⟨
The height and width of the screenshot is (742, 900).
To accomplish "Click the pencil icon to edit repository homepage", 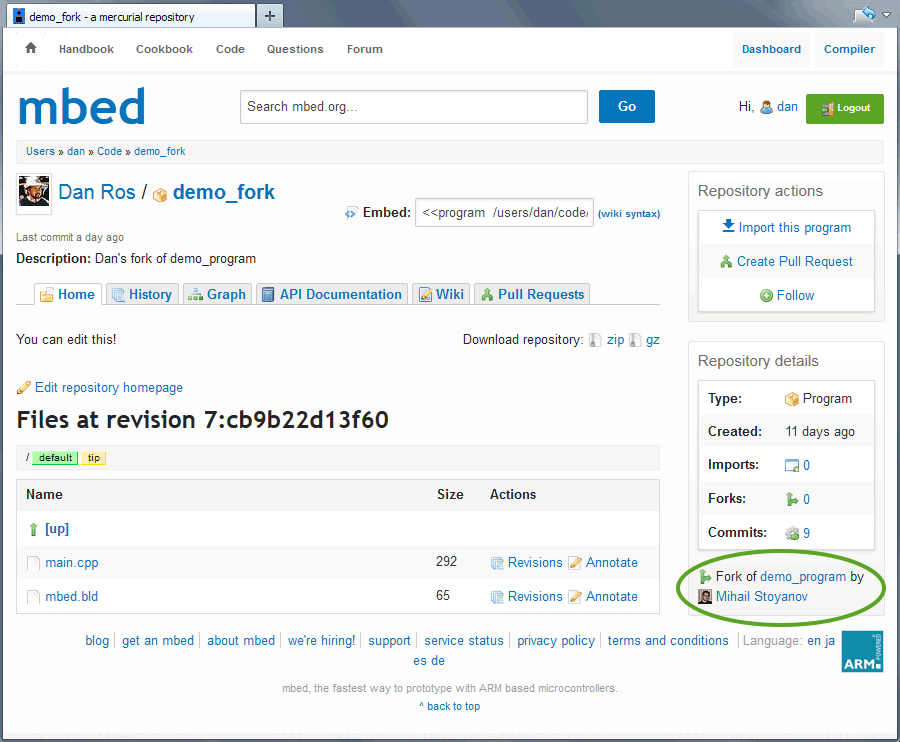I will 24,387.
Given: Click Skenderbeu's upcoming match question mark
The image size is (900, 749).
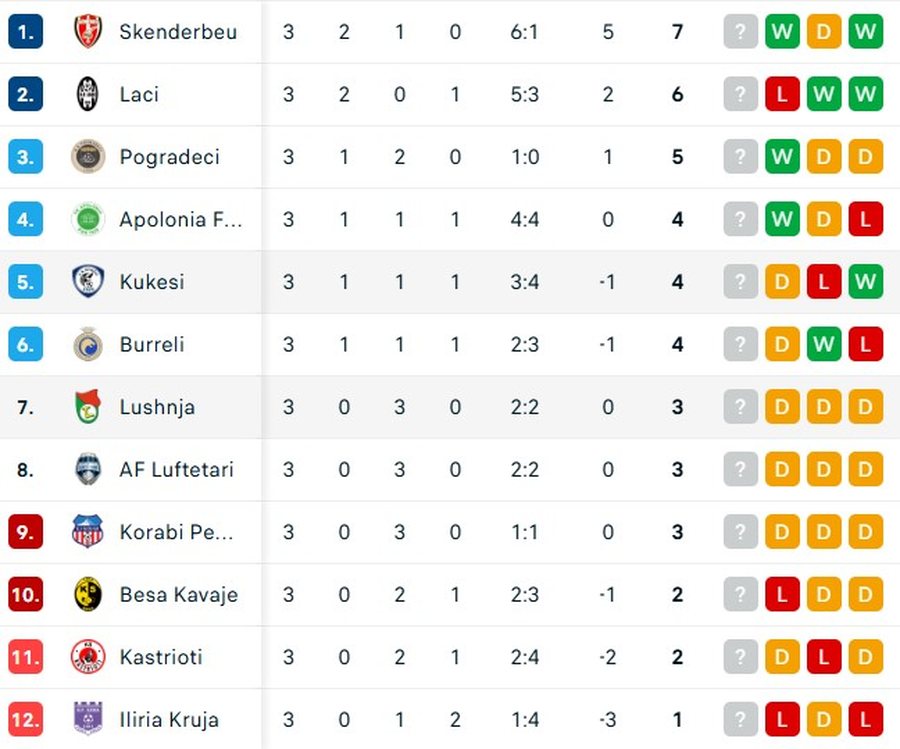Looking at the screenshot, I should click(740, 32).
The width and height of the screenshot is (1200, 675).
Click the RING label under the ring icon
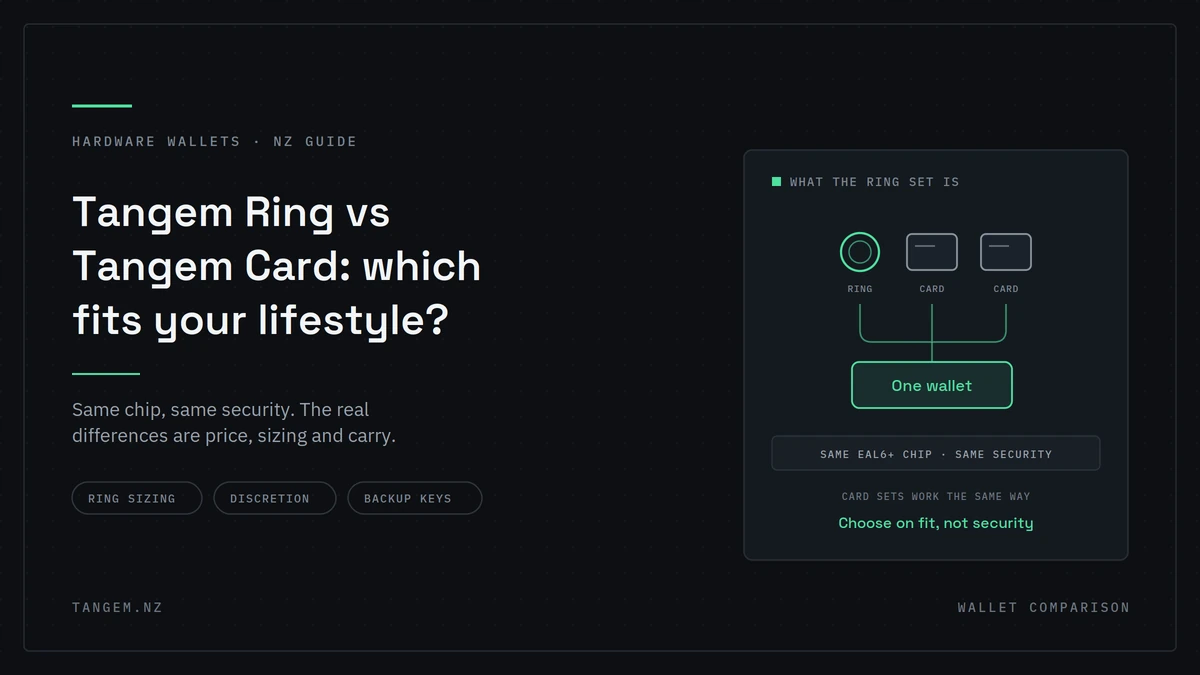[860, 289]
⟩
### What the task requires
Once the line containing "Given: Click Skenderbeu's" has been found, write out exactly that line and each one after it through the end of the data, leaving out every picture.

### Completed exercise
Given: Click Skenderbeu's upcoming match question mark
The image size is (900, 749).
Looking at the screenshot, I should click(740, 32).
The width and height of the screenshot is (1200, 675).
Click the RING label under the ring icon
[860, 289]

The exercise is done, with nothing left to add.